Intendo dire che se hai i mezzi elettronici che lavorano per te (come ad esempio un sito internet, una newsletter, ma anche una pagina Facebook ben strutturata) puoi ottenere risultati immensi.

Tempo: una volta che imposti gli strumenti elettronici che lavorano per te, il grosso è fatto. Loro sono lì, 24 ore su 24, che lavorano al posto tuo. Sono i tuoi aiutanti, instancabili e precisi. E, soprattutto, non hanno un sindacato. 😀

Generazione di nuovi clienti: questi mezzi servono per genere continuamente clienti e lavorarli per te. Non dovrai consumare tempo ed energie e dire sempre le stesse cose. I tuoi strumenti possono lavorare per te. Spesso lo fanno anche gratis!

Limiti geografici: il web connette persone non solo da tutta Italia, ma anche da tutto il mondo. Una volta impostato il tutto, otterrai clienti anche fuori dalla tua zona geografica d’influenza.

Ti può chiamare il professionista di Pescara, la casalinga di Padova o il ristoratore di Caserta: perché ti hanno trovato sul web!

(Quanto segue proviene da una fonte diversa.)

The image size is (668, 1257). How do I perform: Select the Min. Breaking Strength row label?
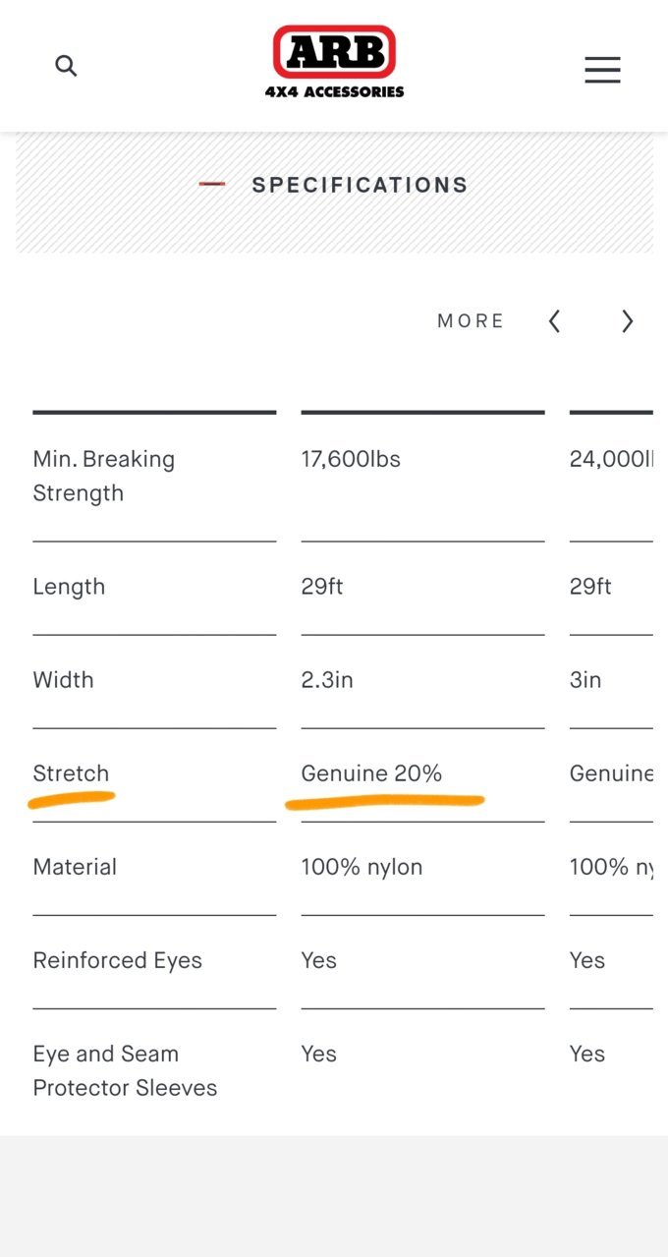[104, 476]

Insomma, il web ti mette a portata di mano tutti i mezzi che possono rendere il lavoro del subagente assicurativo (e alla portata di chiunque!).

E, nella nostra epoca di incertezze dove il posto fisso è morto e dove le possibilità di avere un posto di lavoro a tempo indeterminato sono pochissime, avere una possibilità di guadagno illimitato vuol dire molto. Moltissimo.

E le opportunità, si sanno, si fanno trovare dalle persone che le sanno cogliere al volo.

Persone a cui non basta elemosinare uno stipendio per fare il minimo indispensabile.

Persone che vogliono lottare per emergere e ottenere più dalla vita.

Persone che si fanno spingere dai sogni e non si danno pace fino a che non raggiungono i loro obiettivi.

Persone proprio come te e come te me.

Paolo è un Venditore

 

La pioggia era sempre più forte. Paolo era bagnato dalla testa ai piedi e il vento freddo lo faceva rabbirividire.

Suonò un’altra volta mentre la morsa al cuore diventava più forte. “Non oggi, ti prego” pensò, “rispondete, avanti!”

Improvvisamente, quando Paolo stava per fare dietro-front e contro ogni speranza, la finestra al piano terra del capannone si illuminò. Dopo pochi secondi si aprì la porta.

Un uomo in camicia e gilet di lana, sui quarant’anni, fece capolino fuori: – Sì, chi è? –

Paolo non ci credeva: – Sono Paolo Girardi, della SuperAssicurazioni – disse in tono deciso, ma cordiale – avevamo un appuntamento per le 18:30. –

All’uomo si illuminò il viso: – ma certo, ricordo! Entri, entri… C’è un tempo da lupi fuori, rischia di ammalarsi! –

Paolo entrò nell’atrio, sistemandosi come meglio poteva il completo bagnato. Si sentiva un po’ fuori posto, così malconcio.

Ma il suo potenziale cliente non sembrò farci caso e continuò a parlare a ruota libera.

Paolo non badava più al vestito bagnato. Prestava una grande attenzione a quell’uomo che, girandosi verso di lui, continuò a parlare in modo affabile.

In quel momento, la stretta al cuore di Paolo si allentò subito.

Non sapeva se era perchè la polizza a cui l’uomo sembrava essere molto interessato gli avrebbe messo in tasca svariate migliaia di euro. (Non male per una giornata di lavoro!)

Non sapeva nemmeno se era perchè era consapevole che quella polizza, in caso di incidenti, poteva salvare l’azienda di quell’uomo.

Forse era perchè nessuno gli regalava quei soldi.

Li aveva conquistati, combattendo con le unghie e con i denti. Facendosi il mazzo, macinando chilometri e concludendo lunghe trattative con il cliente.

Forse era un insieme di quelle cose. Ma non importava in questo momento. Nulla importava in questo momento.

Solo l’appuntamento, la trattiva e la firma del contratto.

Era come un calciatore che batte un rigore al novantesimo, con le squadre in pareggio.

O come quando sei in macchina al primo appuntamento con una ragazza e ti chini verso di lei per baciarla.

O come quando stai per vedere il risultato di un esame che hai dato e speri con tutto il cuore di passare.

In quei momenti, non ti importa di niente. Solo vincere la partita, baciare la ragazza e passare l’esame.

Nulla aveva importanza per Paolo in quel momento.

Solo portare a casa il risultato.

 

Perchè Paolo è un venditore. E in quel momento, STAVA VENDENDO.